= The Bloody Hoax =

1913 Yiddish novel

The Bloody Hoax (דער בלוטיקער שפאס : א אויסערגעווענלעכער ראמאן) is a novel by Sholem Aleichem written in Yiddish. It was first published serialized in a Warsaw daily Haynt in 1912.

The idea was same as in The Prince and the Pauper: two school friends, a Russian, Grigory "Grisha" Popov, and a Jew, Hershel "Hershke" Rabinovich, (Note: The surnames are a pun: Popov comes from the Russian word поп, 'priest', and Rabinovich comes from 'rabbi', and the first names "Grishka" and "Hershke" sound similarly.) decide to swap identities and to live each other's life for a year. The title refers to the twist of the plot: the Russian (Christian) young man fell victim of a blood libel, being accused of killing a Christian child. It was hastily written during the times of the Beilis Affair, and a vast majority of contemporary and later critics considered it to be a failure.
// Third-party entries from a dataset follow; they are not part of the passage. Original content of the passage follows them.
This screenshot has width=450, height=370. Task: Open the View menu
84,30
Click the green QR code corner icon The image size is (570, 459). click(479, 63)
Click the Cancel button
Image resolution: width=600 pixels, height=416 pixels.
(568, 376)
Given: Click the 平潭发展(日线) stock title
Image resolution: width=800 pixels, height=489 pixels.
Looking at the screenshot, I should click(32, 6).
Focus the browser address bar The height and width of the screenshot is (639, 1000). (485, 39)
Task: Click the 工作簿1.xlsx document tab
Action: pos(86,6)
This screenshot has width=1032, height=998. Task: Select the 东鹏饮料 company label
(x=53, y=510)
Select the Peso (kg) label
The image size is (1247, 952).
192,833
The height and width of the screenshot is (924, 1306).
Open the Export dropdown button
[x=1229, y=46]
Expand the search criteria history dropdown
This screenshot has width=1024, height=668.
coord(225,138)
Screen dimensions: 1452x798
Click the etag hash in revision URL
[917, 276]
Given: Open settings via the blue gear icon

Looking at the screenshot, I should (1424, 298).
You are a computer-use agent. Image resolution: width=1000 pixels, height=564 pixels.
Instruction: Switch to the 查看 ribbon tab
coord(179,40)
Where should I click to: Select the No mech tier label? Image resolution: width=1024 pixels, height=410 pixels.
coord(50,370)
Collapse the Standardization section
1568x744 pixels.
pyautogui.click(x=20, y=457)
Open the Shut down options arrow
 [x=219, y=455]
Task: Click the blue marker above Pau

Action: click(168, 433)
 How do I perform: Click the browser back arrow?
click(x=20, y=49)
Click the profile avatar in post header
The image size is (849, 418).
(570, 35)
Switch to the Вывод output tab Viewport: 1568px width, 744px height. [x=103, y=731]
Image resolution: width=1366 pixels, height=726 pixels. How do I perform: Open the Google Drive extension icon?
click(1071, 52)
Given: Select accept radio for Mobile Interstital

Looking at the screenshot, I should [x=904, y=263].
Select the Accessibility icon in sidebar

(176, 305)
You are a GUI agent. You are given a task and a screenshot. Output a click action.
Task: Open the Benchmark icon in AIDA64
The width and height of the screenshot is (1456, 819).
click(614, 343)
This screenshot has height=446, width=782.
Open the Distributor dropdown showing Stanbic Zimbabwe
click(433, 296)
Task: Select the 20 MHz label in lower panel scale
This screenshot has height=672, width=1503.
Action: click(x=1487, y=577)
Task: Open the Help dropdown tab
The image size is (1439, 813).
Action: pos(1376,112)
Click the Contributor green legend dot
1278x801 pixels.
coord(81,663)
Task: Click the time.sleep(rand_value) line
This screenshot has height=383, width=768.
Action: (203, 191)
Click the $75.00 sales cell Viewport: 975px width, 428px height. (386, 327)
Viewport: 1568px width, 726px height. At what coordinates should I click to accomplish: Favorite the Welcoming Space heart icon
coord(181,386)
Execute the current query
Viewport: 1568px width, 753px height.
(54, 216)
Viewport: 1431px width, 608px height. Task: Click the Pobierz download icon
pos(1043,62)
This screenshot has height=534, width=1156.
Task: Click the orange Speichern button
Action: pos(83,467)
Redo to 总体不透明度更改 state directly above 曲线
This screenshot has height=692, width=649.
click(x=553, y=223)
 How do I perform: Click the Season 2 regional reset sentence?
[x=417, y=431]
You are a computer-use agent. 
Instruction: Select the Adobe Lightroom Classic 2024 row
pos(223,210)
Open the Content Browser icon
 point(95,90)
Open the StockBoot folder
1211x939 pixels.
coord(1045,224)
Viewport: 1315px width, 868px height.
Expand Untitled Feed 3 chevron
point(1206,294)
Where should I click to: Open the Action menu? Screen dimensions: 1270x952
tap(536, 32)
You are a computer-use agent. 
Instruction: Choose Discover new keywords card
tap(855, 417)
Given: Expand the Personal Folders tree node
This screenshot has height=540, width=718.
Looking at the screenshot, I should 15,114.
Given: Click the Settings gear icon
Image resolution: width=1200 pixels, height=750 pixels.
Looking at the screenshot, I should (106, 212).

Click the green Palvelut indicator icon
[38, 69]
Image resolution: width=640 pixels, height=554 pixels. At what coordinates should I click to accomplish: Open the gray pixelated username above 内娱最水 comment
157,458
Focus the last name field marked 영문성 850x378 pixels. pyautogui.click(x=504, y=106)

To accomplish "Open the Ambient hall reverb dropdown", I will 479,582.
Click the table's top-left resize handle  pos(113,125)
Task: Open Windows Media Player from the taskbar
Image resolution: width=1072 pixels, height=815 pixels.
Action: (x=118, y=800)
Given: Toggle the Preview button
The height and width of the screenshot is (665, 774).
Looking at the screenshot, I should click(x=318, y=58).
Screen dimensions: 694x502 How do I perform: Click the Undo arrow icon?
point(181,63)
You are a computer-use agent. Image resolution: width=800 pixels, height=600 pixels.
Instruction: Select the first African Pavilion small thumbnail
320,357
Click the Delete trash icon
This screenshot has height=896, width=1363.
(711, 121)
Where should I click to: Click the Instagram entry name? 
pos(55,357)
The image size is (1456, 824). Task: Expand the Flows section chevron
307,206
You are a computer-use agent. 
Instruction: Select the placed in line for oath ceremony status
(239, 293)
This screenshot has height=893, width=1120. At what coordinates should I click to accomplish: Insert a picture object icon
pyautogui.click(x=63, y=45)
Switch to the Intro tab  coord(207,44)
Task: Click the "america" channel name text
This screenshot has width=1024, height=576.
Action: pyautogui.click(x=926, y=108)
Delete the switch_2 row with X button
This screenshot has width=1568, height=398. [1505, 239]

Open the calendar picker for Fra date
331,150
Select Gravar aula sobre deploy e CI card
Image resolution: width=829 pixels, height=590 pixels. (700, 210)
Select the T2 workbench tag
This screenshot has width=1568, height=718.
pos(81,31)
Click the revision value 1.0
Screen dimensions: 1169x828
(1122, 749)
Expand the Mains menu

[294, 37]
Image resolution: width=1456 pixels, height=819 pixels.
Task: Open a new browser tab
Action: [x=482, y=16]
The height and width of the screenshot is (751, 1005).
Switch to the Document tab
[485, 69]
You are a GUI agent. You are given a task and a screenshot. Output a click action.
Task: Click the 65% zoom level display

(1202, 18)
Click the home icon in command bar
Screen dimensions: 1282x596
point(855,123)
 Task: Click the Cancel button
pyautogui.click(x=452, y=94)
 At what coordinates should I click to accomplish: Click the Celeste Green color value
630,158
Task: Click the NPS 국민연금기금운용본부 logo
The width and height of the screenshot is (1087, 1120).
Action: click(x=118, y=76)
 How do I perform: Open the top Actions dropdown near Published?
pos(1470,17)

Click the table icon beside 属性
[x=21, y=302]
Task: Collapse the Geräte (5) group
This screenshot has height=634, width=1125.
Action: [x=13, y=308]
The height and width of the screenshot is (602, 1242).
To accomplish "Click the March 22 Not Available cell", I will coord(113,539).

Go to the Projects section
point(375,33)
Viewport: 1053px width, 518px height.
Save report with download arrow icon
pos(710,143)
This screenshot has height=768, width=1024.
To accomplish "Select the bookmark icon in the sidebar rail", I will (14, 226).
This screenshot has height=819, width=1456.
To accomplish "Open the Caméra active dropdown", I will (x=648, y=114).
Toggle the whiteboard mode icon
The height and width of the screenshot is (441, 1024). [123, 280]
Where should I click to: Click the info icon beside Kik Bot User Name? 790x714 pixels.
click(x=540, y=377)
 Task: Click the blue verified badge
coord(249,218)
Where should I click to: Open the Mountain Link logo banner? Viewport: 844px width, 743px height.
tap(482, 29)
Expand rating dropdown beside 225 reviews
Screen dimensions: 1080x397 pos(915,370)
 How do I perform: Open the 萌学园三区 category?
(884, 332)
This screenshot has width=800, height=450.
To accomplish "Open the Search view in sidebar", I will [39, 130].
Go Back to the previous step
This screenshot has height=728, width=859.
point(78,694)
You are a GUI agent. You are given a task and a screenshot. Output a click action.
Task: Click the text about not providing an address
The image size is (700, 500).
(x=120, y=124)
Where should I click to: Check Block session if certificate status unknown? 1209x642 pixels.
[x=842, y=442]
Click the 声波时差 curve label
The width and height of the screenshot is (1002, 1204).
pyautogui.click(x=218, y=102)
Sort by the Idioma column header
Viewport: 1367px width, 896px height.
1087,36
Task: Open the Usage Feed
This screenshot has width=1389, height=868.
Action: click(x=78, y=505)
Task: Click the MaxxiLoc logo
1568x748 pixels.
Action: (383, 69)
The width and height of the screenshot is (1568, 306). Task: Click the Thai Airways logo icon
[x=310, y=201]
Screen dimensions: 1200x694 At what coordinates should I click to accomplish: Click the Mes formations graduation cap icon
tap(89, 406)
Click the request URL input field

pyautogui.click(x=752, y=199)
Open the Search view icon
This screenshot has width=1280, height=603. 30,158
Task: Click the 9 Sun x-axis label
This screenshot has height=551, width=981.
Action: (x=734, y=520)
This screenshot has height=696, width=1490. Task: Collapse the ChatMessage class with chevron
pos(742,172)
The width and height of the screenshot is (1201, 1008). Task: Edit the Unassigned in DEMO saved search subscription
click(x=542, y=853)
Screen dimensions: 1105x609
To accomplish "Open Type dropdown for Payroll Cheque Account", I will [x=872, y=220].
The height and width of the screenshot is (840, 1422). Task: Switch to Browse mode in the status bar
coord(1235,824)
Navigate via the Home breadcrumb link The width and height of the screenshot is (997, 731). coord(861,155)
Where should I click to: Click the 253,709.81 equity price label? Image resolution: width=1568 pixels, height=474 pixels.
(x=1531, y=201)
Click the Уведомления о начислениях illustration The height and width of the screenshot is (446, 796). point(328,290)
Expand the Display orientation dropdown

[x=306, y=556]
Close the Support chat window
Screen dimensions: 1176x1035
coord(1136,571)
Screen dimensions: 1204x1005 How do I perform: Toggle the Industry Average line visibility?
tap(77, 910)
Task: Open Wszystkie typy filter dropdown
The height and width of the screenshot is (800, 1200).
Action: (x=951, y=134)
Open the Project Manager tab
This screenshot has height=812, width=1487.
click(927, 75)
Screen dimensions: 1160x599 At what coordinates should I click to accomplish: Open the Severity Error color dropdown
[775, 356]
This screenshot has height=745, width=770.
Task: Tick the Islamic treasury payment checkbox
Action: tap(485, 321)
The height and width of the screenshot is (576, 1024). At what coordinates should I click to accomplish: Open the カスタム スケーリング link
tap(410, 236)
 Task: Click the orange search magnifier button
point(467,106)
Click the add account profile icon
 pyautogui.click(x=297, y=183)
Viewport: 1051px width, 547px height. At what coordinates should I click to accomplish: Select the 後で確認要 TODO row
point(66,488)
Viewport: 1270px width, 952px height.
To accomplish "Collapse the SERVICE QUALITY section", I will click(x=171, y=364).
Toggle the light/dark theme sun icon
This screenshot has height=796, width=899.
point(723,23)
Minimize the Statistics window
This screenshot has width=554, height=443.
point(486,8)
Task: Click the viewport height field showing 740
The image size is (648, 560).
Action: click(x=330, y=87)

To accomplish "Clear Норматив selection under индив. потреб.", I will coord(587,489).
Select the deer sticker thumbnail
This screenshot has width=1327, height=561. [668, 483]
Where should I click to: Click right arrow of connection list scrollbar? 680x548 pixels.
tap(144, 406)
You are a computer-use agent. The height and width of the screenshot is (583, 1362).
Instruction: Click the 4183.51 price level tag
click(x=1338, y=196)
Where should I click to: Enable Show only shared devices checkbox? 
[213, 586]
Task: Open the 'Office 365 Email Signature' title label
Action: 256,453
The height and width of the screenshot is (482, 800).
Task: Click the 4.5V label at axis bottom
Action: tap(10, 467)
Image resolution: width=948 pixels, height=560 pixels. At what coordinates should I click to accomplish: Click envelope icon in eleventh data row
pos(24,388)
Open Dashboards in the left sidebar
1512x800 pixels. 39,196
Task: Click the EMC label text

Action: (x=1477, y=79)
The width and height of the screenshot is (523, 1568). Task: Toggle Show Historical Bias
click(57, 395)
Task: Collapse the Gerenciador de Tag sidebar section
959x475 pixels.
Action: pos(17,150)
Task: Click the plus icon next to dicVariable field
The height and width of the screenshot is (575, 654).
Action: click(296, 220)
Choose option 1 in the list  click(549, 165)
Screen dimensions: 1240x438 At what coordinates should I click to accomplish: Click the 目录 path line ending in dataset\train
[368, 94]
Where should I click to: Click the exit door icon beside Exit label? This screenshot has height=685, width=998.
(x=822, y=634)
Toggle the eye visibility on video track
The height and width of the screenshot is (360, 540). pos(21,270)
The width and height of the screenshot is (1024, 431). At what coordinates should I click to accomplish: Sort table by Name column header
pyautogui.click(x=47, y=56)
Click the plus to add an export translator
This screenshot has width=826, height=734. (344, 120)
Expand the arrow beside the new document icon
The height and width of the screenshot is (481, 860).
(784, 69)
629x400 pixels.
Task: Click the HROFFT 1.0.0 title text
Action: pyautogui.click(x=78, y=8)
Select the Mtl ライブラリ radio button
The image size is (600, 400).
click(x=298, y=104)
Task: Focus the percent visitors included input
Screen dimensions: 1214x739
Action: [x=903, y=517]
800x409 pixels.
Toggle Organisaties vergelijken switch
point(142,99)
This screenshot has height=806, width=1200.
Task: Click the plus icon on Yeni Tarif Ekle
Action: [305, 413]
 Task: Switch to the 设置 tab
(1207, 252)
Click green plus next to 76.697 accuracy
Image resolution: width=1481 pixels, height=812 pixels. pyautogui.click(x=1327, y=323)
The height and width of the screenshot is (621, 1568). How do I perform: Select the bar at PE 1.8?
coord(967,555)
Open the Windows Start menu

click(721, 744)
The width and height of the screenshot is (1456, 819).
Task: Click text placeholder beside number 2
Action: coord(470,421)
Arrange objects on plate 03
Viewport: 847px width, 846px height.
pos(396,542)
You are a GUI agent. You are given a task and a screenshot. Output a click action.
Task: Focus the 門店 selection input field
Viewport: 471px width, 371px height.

Probably for this reason it was not republished nor translated for quite a long time. It later times it started to be considered of historical/ethnographical interest.

==Publications and adaptations==
In book form it was published in Warsaw in 1915, in volumes 16-18 of "Yubileum-oysgabe" ("Jubilee Edition").

English translation by Aliza Shevrin, 1991.

מהתלת הדם, 1985, translated by Aryeh Aharoni.

The complete novel (with omissions of some parts which Sholem Aleichem thought will be of no interest for Russian readers) was translated into Russian by Sarra Ravich, published in 1914 by publisher "Универсальное книгоиздательствo" Лазаря Столяра. An abridged version Кровавая шутка was translated in the Soviet times by David Glikman in 1928 (w:ru:Кровавая шутка (Шолом-Алейхем)). During the collapse of the Soviet Union the translation was republished several times with the misleading advertisements saying that the novel was banned in the Soviet Union.

1918 Russian lost film: Кровавая шутка, based on the novel, directed by Alexander Arkatov, screenwriter Vladimir Voildo, cinematographer Grigory Drobin (Григорий Дробин).